Per quanto riguarda il rapporto tra Naipaul e l'Inghilterra, la
madre-matrigna, il testo più significativo è L’enigma dell’arrivo,
romanzo del 1987 con un titolo ripreso da quello di un quadro di
Giorgio De Chirico che ha al centro proprio il problema della
"traduzione", segnato ad un evidente autobiografismo, un
testo a metà strada tra il "conte philosophique" di
matrice settecentesca e il diario, sia pure filtrato attraverso
l'immaginazione.
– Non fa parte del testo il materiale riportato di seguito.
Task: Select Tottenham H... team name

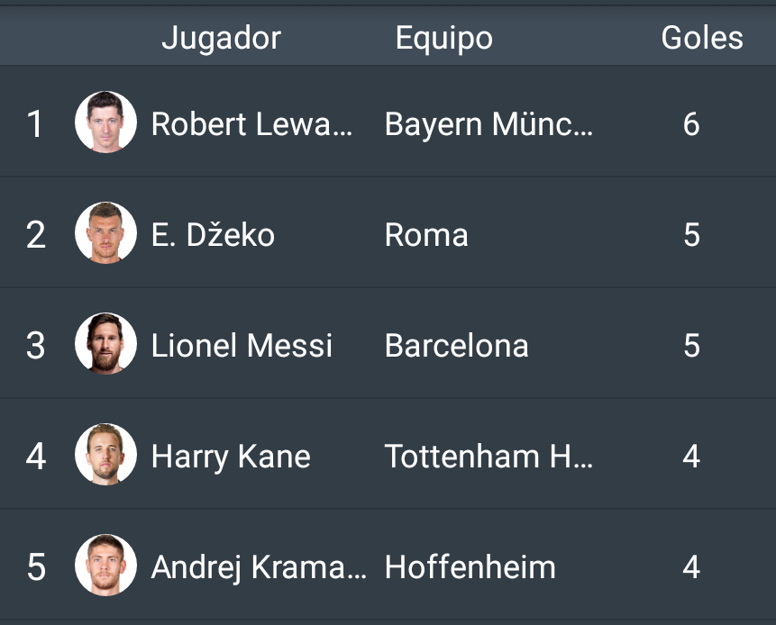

A far da sfondo c'è una Gran Bretagna rurale, un
angolo di campagna che ricorda i paesaggi prediletti da Thomas Hardy,
mentre in primo piano c'è una voce narrante alle prese con un
doppio problema: recuperare le lontane radici caraibiche, spezzate
da un lungo soggiorno europeo, e nello stesso tempo comprendere i
motivi del degrado sociale e culturale di un paese (l'Inghilterra,
appunto) deciso a diventare "moderno" ad ogni costo,
pronto a tagliare qualsiasi legame con il suo glorioso passato.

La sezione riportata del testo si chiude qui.